Dr. Karen Peak, the administrator of the Christian County Health Department, said that there were 66 active cases of COVID-19 under monitoring at the time of the press conference. There have been 142 total cases of COVID-19 documented in Christian County since March 18, and 88 of those have been documented between July 2 and July 16.
“Those 88 cases are from just a 16-day time period, and that’s caused a tremendous challenge for our health department. While our staff is doing an excellent job as they work to keep you safe, the number of cases and the number of hours that they are working are overwhelming,” Peak said.
To reduce the spread of COVID-19, Peak recommends several actions consistent with recommendations from the U.S. Centers for Disease Control and Prevention and the Missouri Department of Health and Senior Services. They include proper hand washing and sanitization, social distancing at least 6 feet from persons from outside households, and in situations where social distancing can’t be accomplished, face mask use.
“It’s evidenced that preventative measures such as socially distancing through the stay-at-home orders were working. Rather than move backwards and close our businesses again, our best option is to keep our businesses open and take only a small sacrifice by wearing a face mask while you are out in the public and you cannot properly socially distance at least 6 feet,” Peak said.
Mayors back masking request
Masks have become a topic of debate in city hall buildings across Christian County. The Nixa City Council will consider a bill that would establish a public mask mandate on July 20. In Ozark, masks are also up for discussion, but a masking requirement has not yet appeared in official legislation.
Peak said that masks shouldn’t be thought of as an effort to stop the coronavirus cold, but should be thought of as one layer of defense among many.

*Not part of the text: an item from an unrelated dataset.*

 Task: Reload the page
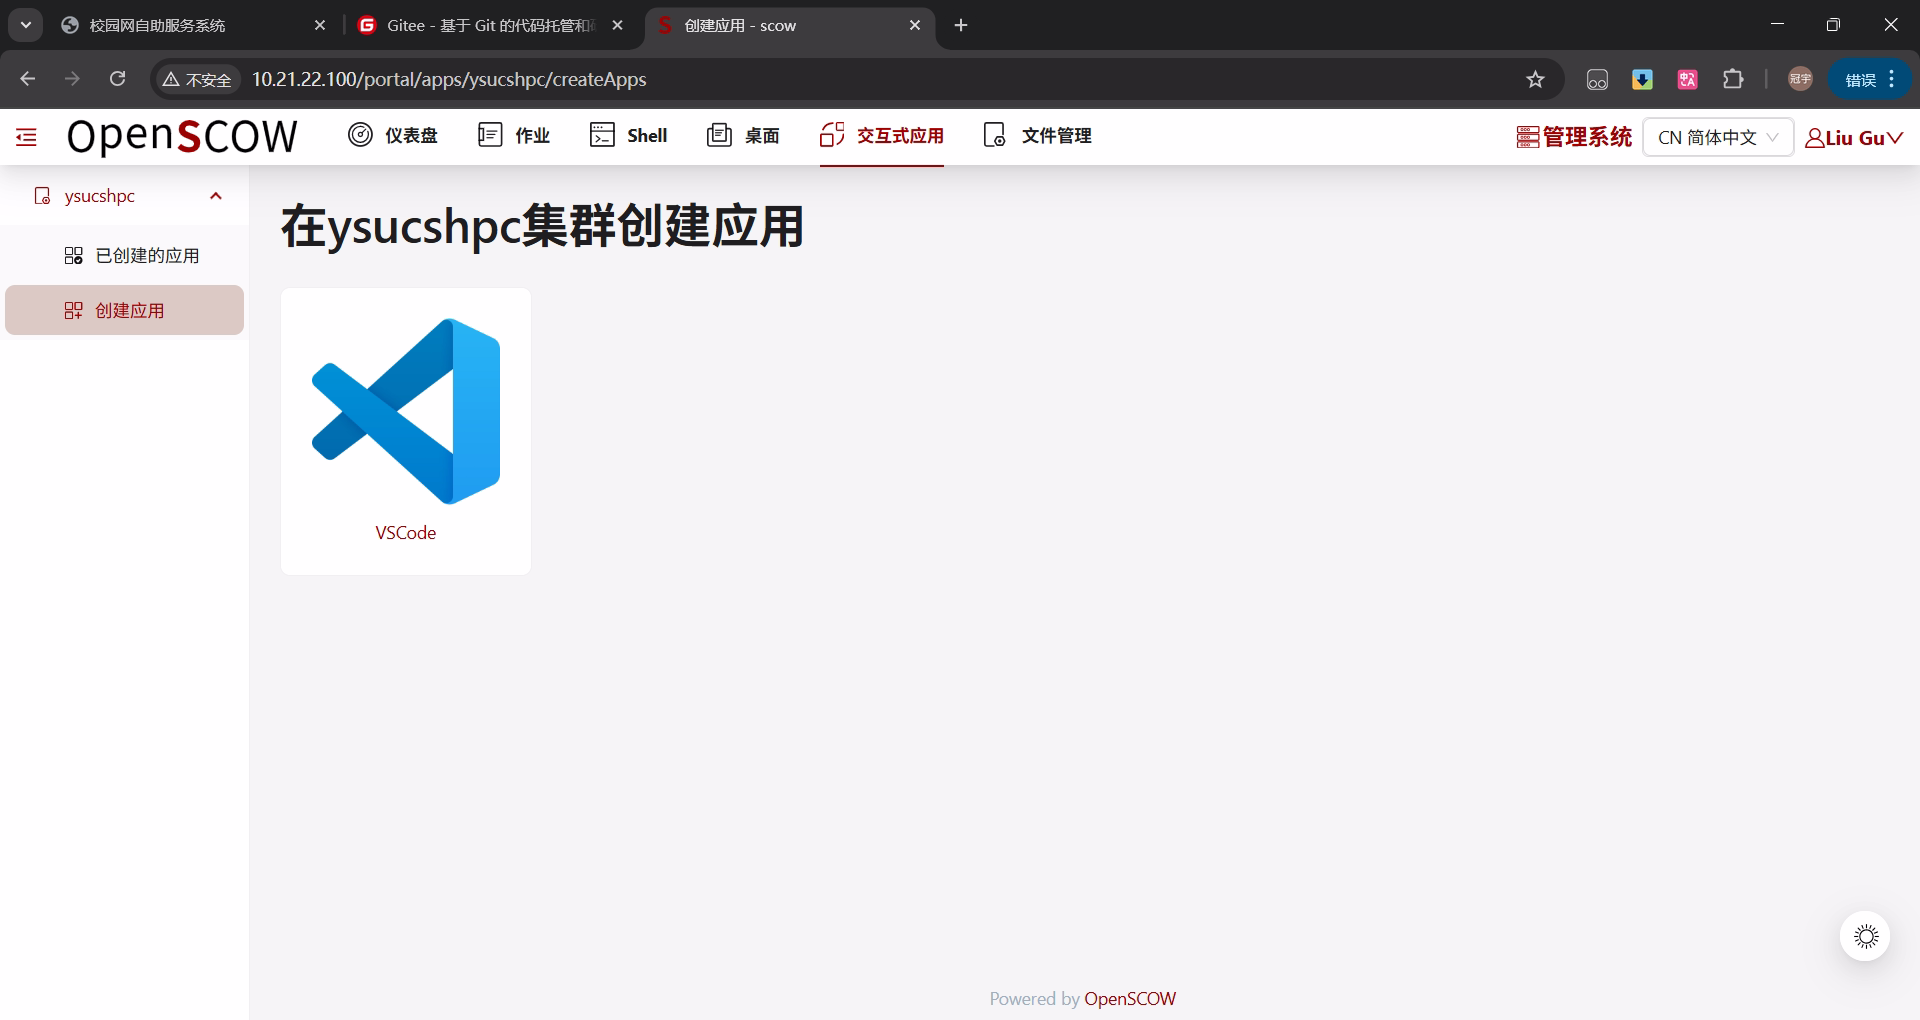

“We do understand that wearing a face mask alone with no other preventative measure will not fully protect you from exposure, but if used correctly, meaning consistently over your mouth and your nose, then it can be used as an additional layer of protection,” Peak said.
Nixa Mayor Brian Steele said he is aware of the challenges businesses owners face when it comes to public health mandates, but that many businesses are installing masking policies on an individual basis.
“Wearing a mask is also the easiest way we can protect our business community. The city, along with our partners through the Nixa Chamber, have worked to provide as many resources as possible to help our businesses respond to and thrive during this challenging time,” Steele said.
Steele added that many Nixa businesses suffered from economic hardships during stau-at-home orders in the spring, and that he would like to avoid issuing stay-at-home orders in the future.
“Our local and national health leaders have all told us that wearing a mask is the simplest, easiest thing we can do to keep us out of that position where we have to do something like that again,” Steele said.
Ozark Mayor Rick Gardner encouraged everyone to take the request for mask use in public seriously.
“This has been a really difficult time for most people with their businesses, some have lost their jobs, families have had health issues and it’s been a difficult thing to navigate,” Gardner said. “We in the city of Ozark are gravely concerned when we see so many people not taking that seriously, not wearing their masks.”
Masks aren’t 100-percent effective, the Ozark mayor said, but they can help.
“We know they are not the cure, but we know that they are a significant deterrent to the spread of the coronavirus,” Gardner said.
Gardner and Steele both acknowledged questions of civil liberties as they relate to mask use in public places.
“There are people on both sides that have very strong opinions. From our health officials, we believe that masking is the most beneficial thing that we can do to stop the spread, and so we will listen to that. For even one person to die is too many,” Steele said.